Tout le monde est également charmé de la voix de vôtre Lion, & les connoisseurs trouvent dans ses rugissemens contre le tour de Gorge de la mélodie, & même du Chromatique. Il faut esperer que nos Dames les écouteront avec docilité, & qu’elles seront trop sensées, pour l’agacer davantage. C’est un terrible sire, & vous avez parfaitement bien remarqué, qu’il n’est composé que de Mâchoires & de Griffes ; je vous assure, Monsieur, que j’ai un très-grand respect pour lui, & que depuis long-temps je songe à trouver les moyens de donner quelques marques de ma gratitude à ce genereux Animal, qui prend si fort à cœur les interêts de la Patrie. Après maintes déliberations sur ce sujet, je me suis résolu à la fin, à compiler à son honneur & gloire une Histoire de toute son espece, en recueillant de tous les Auteurs les particularitez qui peuvent lui être avantageuses. En executant ce dessein je n’aurai pas le moindre égard pour tout ce qu’Esope a debité sur la Gent Lionne. Je le soupçonne fort ce malin bossu d’avoir été un Whig outré, & un franc Républiquain : le moyen d’en juger autrement, quand on prend garde à la maniere dont il s’acharne contre le Roi des bêtes. Il n’y a rien qui me manque, que du temps, pour faire voir que tout ce que ce Fabuliste nous a débité sur le chapitre de ce noble Animal est faux & controuvé, & peut-être qu’un jour je procureray cette satisfaction aux justes Estimateurs du mérite.

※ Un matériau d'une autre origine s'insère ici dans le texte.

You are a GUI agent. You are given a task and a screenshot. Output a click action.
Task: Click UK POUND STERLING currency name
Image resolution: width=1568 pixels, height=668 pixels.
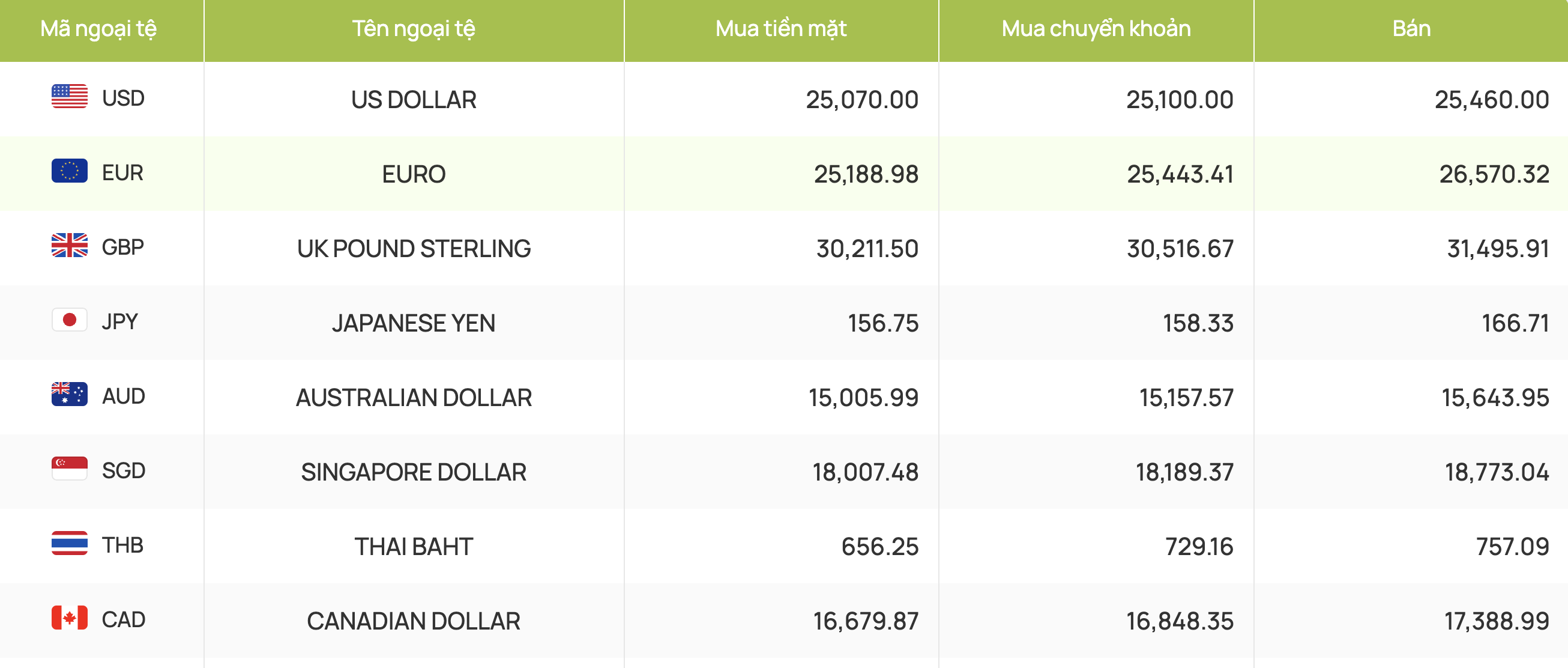pyautogui.click(x=414, y=249)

Les Auteurs de Romans sont encore des Messieurs, pour l’autorité desquels j’aurai fort peu de respect. Ils paroissent tous nez avec une antipathie invincible contre les Lions, & par tant où ils les rencontrent, ils ne leur donnent pas plus de quartier, qu’aux Géants. Il n’y a pas un seul Chevalier de la Table ronde, qui n’ayant autre chose à faire ne rencontre aussi-tôt, point nommé, quelque terrible Lion, & qui ne le terrasse dans un tour de main, simplement pour amuser sa valeur. Il semble à entendre parler ces Auteurs, que tout Chevalier errant soit en vertu de sa profession, en état de guerre avec ces bêtes estimables, & qu’il les haïsse plus que chose au monde, excepté seulement les Dragons. Pour moi, j’avouë franchement, que je ne crois point du tout toutes ces Histoires-là veritables ; si elles l’étoient, il y auroit long-temps, que toute l’espece des Lions seroit entierement détruite. N’ayez pas peur que j’oublie dans le recueil, que je promets ici à vous & au public, l’Histoire d’Androcle ce fameux Esclave fugitif, qui pour un leger bienfait reçut des marques de reconnoissance si essentielles d’un des plus terribles Lions de toute la Numidie.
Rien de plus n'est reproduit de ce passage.